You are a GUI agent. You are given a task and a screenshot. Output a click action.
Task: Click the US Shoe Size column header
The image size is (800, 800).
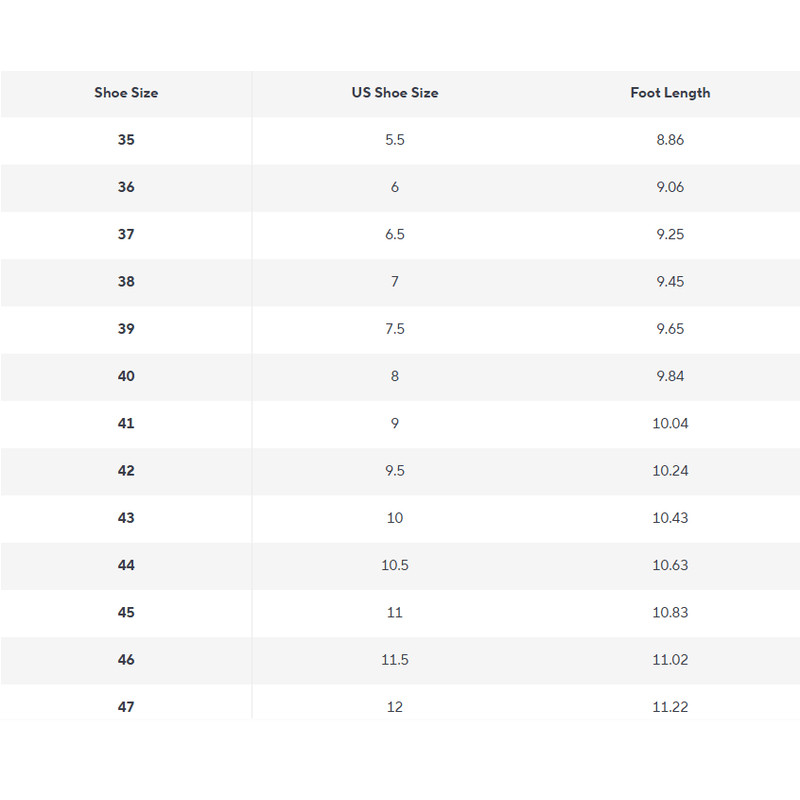[395, 93]
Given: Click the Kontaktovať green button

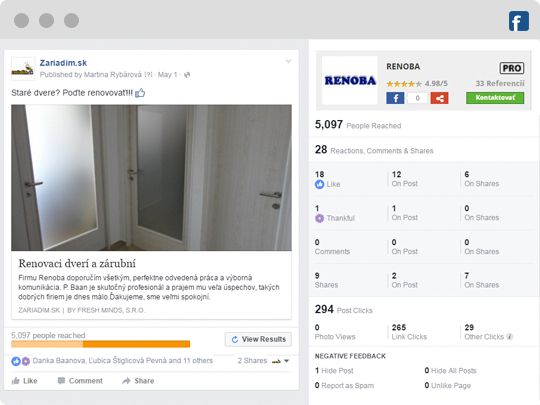Looking at the screenshot, I should [495, 98].
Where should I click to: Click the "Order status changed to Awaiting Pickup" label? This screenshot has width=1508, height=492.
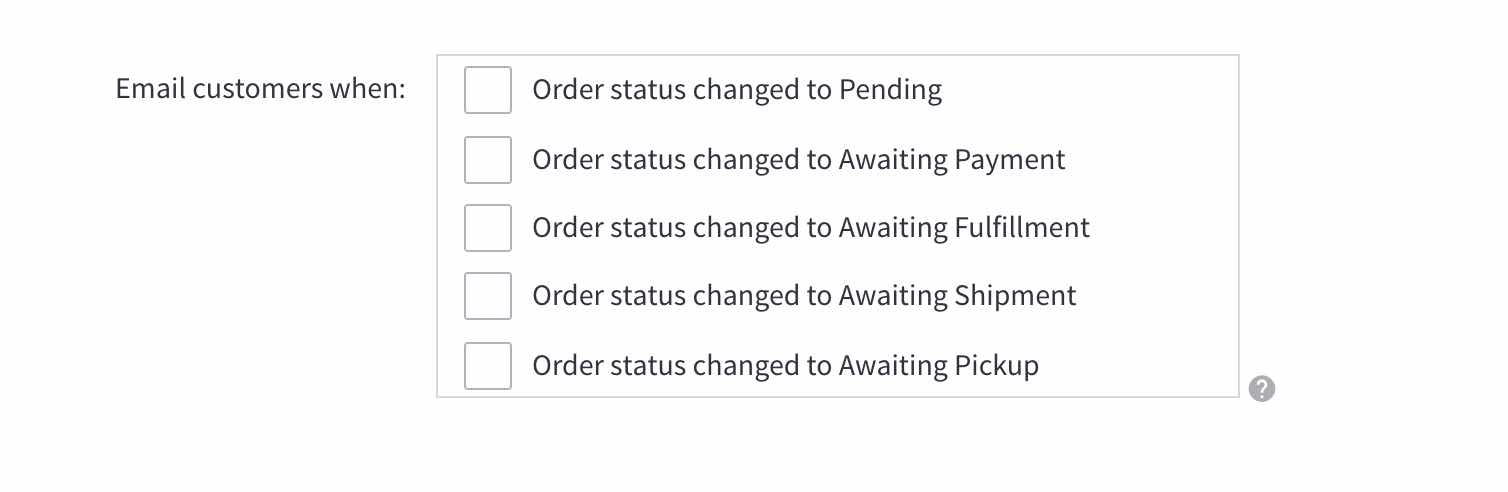click(x=785, y=365)
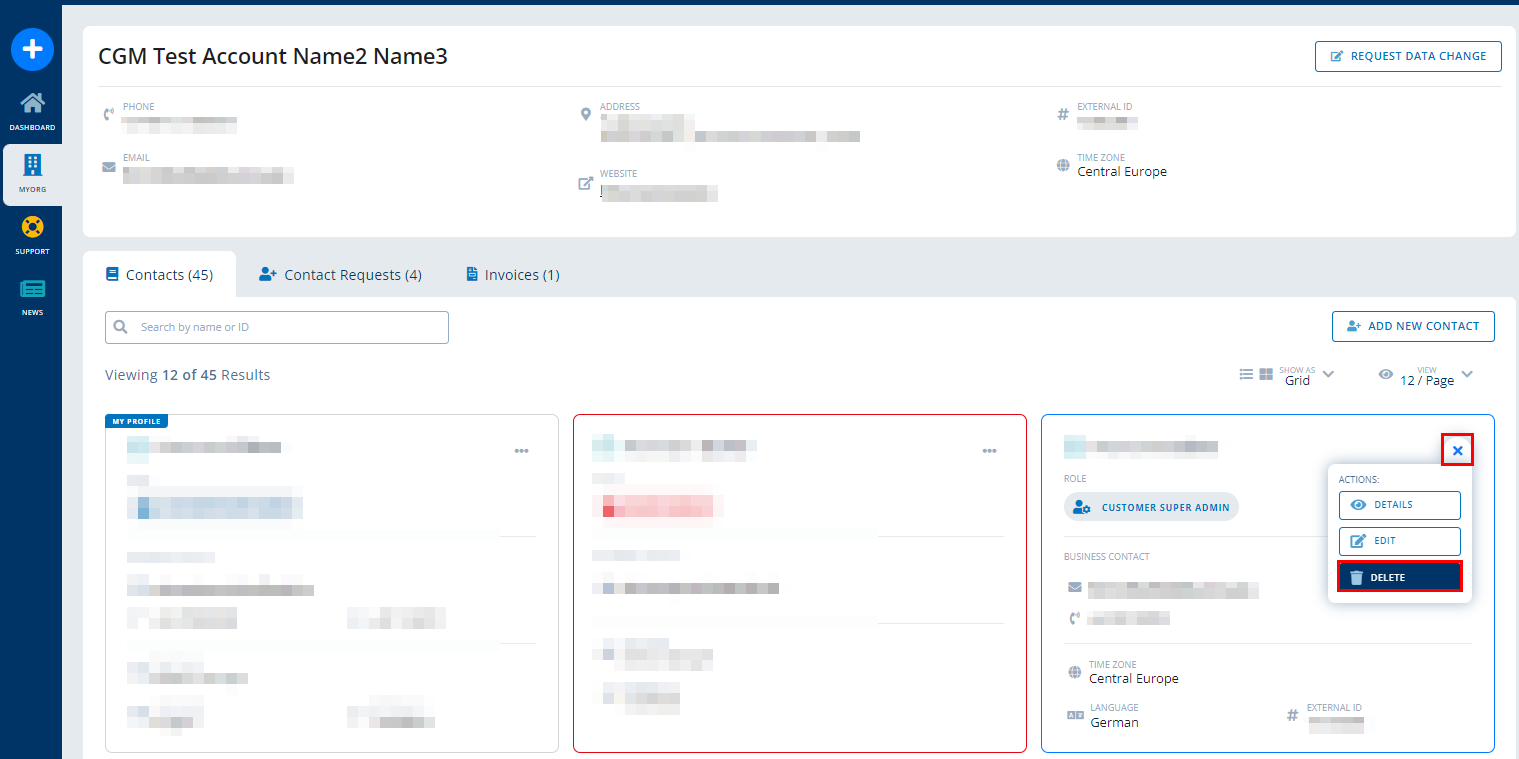Switch to grid view icon
The image size is (1519, 759).
click(1265, 374)
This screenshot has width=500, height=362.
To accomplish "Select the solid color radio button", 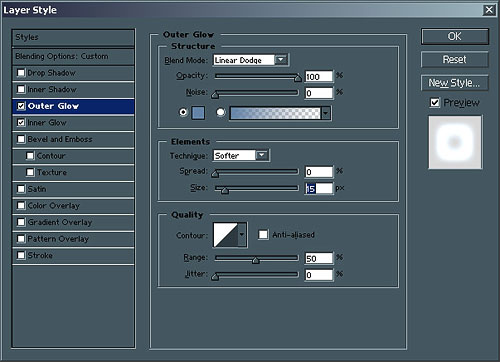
-----
▶ **Task brief**:
Copy every line above word for word, leaving out the pictures.

▶ **The result**:
You are a GUI agent. You are given a task and a screenshot. Output a click action.
Task: Click the US Shoe Size column header
The image size is (800, 800).
[395, 93]
Given: Click the Kontaktovať green button

Looking at the screenshot, I should [495, 98].
Where should I click to: Click the "Order status changed to Awaiting Pickup" label? This screenshot has width=1508, height=492.
click(x=785, y=365)
Switch to grid view icon
The image size is (1519, 759).
click(1265, 374)
This screenshot has width=500, height=362.
To accomplish "Select the solid color radio button", 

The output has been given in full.